In The New 52 rebooted DC's continuity, a human African-American version appears in the comic series Human Bomb. One of the S.H.A.D.E leaders he calls delivers an order to capture Michael Taylor.

==Powers and abilities==
Uncle Sam has demonstrated various powers, including super strength, invulnerability, the ability to alter his size, enhanced speed, and some degree of clairvoyance. He is also shown to be able to transport himself and others to a pocket dimension called The Heartland and travel between universes. Furthermore, Sam's abilities are dependent on the United States' patriotism.

==Other versions==

- In 1998, DC published under its adult imprint Vertigo a two-issue prestige format comic series, Uncle Sam. It was written by Steve Darnall with painted artwork by Alex Ross. Uncle Sam is depicted as a ragged old man who is tormented by visions of historical episodes and modern aspects of the United States at its worst. He is forced to battle a dark doppelganger of himself based on corruption, deceit, and oppression, with the identity of the United States at stake.
- In an alternate DC timeline appearing in Superman/Batman, Superman and Batman have been raised by Cosmic King, Lightning Lord, and Saturn Queen, the three original members of the Legion of Super-Villains, and have turned the Earth into a totalitarian state. Uncle Sam becomes Green Lantern when Wonder Woman gives him Abin Sur's ring, as Hal Jordan is dead in this reality. When Wonder Woman first encounters this Uncle Sam, he is visually similar to the Uncle Sam from Alex Ross' miniseries; once she uses her magic lasso to reveal the truth to him, he reverts to his classic persona and costume.
- An alternate universe version of Uncle Sam makes a minor appearance in 52. This version is from Earth-10, a universe similar to Earth-X.

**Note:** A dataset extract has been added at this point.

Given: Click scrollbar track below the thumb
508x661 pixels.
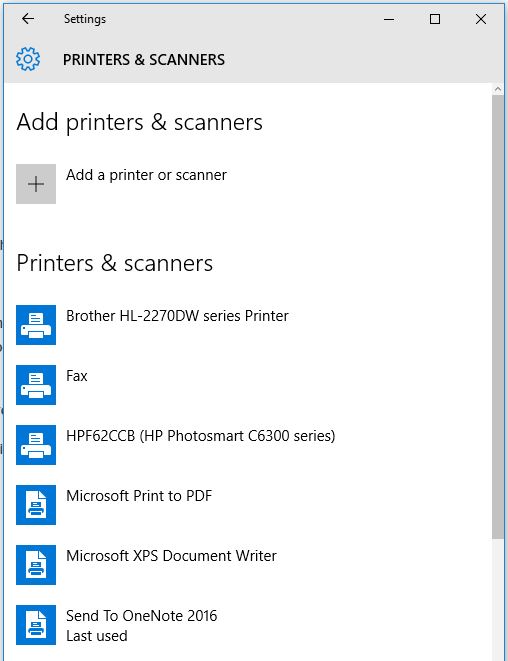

- On Earth-11, a world of reversed genders, a female version of Sam named Columbia leads the Freedom Fighters.
- New Super-Man features a character, Flying Dragon General, as an analog of Uncle Sam.

==In other media==
- Uncle Sam appears in the Batman: The Brave and the Bold episode "Cry Freedom Fighters!", voiced by Peter Renaday.
- Uncle Sam appears as a character summon in Scribblenauts Unmasked: A DC Comics Adventure.
- Uncle Sam appears in Justice League: Crisis on Infinite Earths.
- Uncle Sam appears in Justice League Unlimited #17.

== Analysis ==
The comic character, just like the original poster image it was based on (designed by James Montgomery Flagg for World War I recruitment), served as United States propaganda, although due to the necessity of embedding him in the story, it was less explicit and more complex.